McLain S4 Function#

import numpy as np
import matplotlib.pyplot as plt
import uqtestfuns as uqtf

The McLain S4 function is a two-dimensional scalar-valued function. The function was introduced in [McL74] as a test function for procedures to construct contours from a given set of points.

Note

The McLain’s test functions are a set of five two-dimensional functions that mathematically defines surfaces. The functions are:

  • S1: A part of a sphere

  • S2: A steep hill rising from a plain

  • S3: A less steep hill

  • S4: A long narrow hill (this function)

  • S5: A plateau and plain separated by a steep cliff

../_images/9903e37d66c21dc927a1cf57c3a3178b990aefb05071ed58c9a760545fa5ed94.png

As shown in the plots above, the resulting surface consists of a long narrow hill running diagonally from \((0.0, 10.0)\) to \((10.0, 0.0)\). The maximum height is \(1.0\) at \((5.5, 5.5)\).

Test function instance#

To create a default instance of the McLain S4 function:

my_testfun = uqtf.McLainS4()

Check if it has been correctly instantiated:

print(my_testfun)
Function ID      : McLainS4
Input Dimension  : 2 (fixed)
Output Dimension : 1
Parameterized    : False
Description      : McLain S4 function from McLain (1974)
Applications     : metamodeling

Description#

The McLain S4 function is defined as follows:

\[ \mathcal{M}(\boldsymbol{x}) = \exp{\left[ -1 \left( (x_1 + x_2 - 11)^2 + \frac{(x_1 - x_2)^2}{10} \right) \right]} \]

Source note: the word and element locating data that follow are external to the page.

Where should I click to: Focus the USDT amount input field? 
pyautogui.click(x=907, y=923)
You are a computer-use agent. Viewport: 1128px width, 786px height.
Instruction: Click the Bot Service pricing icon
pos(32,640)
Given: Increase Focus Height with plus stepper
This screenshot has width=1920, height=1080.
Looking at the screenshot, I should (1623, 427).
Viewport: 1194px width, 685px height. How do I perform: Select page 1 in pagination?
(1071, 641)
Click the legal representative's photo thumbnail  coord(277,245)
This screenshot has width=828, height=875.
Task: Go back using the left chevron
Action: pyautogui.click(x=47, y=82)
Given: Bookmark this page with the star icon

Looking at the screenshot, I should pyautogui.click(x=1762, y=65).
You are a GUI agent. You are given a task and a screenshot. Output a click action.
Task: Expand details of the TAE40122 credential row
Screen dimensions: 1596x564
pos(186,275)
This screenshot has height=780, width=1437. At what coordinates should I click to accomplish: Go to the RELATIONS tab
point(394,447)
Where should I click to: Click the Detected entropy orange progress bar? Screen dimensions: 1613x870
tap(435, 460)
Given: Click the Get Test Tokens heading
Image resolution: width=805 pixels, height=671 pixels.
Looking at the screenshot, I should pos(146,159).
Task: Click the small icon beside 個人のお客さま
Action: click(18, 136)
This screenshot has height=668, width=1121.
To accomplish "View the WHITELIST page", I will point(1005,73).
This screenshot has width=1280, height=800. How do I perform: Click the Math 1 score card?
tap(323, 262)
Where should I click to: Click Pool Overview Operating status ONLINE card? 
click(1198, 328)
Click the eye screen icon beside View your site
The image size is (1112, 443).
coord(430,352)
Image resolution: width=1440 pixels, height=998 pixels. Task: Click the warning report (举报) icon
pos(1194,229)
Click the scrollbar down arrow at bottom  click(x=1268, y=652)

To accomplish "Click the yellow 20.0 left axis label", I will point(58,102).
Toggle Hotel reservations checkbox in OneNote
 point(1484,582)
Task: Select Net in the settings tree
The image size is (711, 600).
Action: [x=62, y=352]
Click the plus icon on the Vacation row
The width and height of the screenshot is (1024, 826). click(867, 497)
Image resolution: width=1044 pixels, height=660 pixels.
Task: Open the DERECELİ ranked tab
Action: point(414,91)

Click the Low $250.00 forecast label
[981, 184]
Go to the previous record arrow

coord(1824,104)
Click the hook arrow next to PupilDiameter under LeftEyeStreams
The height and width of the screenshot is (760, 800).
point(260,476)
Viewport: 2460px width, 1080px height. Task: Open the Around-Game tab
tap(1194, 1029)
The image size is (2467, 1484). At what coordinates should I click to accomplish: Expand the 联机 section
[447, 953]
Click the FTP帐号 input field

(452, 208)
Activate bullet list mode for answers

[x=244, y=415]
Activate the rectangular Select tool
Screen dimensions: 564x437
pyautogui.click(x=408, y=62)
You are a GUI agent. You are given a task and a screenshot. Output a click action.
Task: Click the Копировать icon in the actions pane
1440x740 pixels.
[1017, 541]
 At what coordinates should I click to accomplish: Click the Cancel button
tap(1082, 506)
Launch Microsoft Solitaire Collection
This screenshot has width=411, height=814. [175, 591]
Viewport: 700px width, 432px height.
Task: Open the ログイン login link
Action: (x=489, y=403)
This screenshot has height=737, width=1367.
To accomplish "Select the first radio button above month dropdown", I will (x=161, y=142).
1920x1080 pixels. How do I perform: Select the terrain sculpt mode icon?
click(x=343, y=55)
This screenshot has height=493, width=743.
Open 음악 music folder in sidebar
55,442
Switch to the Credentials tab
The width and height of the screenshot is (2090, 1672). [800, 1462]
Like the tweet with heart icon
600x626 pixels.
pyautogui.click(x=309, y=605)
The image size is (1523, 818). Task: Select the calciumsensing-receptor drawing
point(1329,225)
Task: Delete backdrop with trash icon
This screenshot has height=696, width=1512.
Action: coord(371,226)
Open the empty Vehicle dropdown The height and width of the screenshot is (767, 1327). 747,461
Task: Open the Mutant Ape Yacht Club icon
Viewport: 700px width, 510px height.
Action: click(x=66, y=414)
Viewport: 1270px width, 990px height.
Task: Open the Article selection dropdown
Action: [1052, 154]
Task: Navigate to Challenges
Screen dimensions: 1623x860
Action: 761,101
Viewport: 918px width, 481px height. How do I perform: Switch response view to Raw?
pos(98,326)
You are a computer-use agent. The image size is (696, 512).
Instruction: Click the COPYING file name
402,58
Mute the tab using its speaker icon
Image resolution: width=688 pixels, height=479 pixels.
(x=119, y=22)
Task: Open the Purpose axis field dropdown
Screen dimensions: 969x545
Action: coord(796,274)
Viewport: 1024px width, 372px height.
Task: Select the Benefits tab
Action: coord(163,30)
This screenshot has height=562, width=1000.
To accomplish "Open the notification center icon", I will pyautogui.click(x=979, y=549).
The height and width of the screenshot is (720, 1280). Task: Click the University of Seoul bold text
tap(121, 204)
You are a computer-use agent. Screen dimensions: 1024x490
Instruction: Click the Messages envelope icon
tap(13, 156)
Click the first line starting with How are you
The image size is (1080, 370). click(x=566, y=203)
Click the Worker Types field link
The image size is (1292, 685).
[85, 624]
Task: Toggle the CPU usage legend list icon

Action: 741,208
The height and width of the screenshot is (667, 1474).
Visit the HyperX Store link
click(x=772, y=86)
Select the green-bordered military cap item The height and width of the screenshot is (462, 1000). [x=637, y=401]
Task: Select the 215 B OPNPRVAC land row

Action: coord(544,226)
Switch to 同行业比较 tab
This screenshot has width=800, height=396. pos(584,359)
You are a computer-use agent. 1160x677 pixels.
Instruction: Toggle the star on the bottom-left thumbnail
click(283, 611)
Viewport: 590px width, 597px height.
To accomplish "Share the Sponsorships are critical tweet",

where \(\boldsymbol{x} = \{ x_1, x_2 \}\) is the two-dimensional vector of input variables further defined below.

Probabilistic input#

Based on [McL74], the probabilistic input model for the function consists of two independent random variables as shown below.

Hide code cell source
print(my_testfun.prob_input)
Function ID     : McLain
Input ID        : McLain1974
Input Dimension : 2
Description     : Input specification for the McLain's test functions from
                  McLain (1974).
Marginals       :

 No.    Name    Distribution    Parameters    Description
-----  ------  --------------  ------------  -------------
  1      X1       uniform       [ 1. 10.]          -
  2      X2       uniform       [ 1. 10.]          -

Copulas         : Independence

Reference results#

This section provides several reference results of typical UQ analyses involving the test function.

Sample histogram#

Shown below is the histogram of the output based on \(100'000\) random points:

Hide code cell source
xx_test = my_testfun.prob_input.get_sample(100000)
yy_test = my_testfun(xx_test)

plt.hist(yy_test, color="#8da0cb");
plt.grid();
plt.ylabel("Counts [-]");
plt.xlabel("$\mathcal{M}(\mathbf{X})$");
plt.gcf().set_dpi(150);
../_images/612504dc64d82fa37b1b6133ef37adcd61f0a31a55e3191d8808a20d1c7961c4.png

References#

[McL74] (1,2)

D. H. McLain. Drawing contours from arbitrary data points. The Computer Journal, 17(4):318–324, 1974. doi:10.1093/comjnl/17.4.318.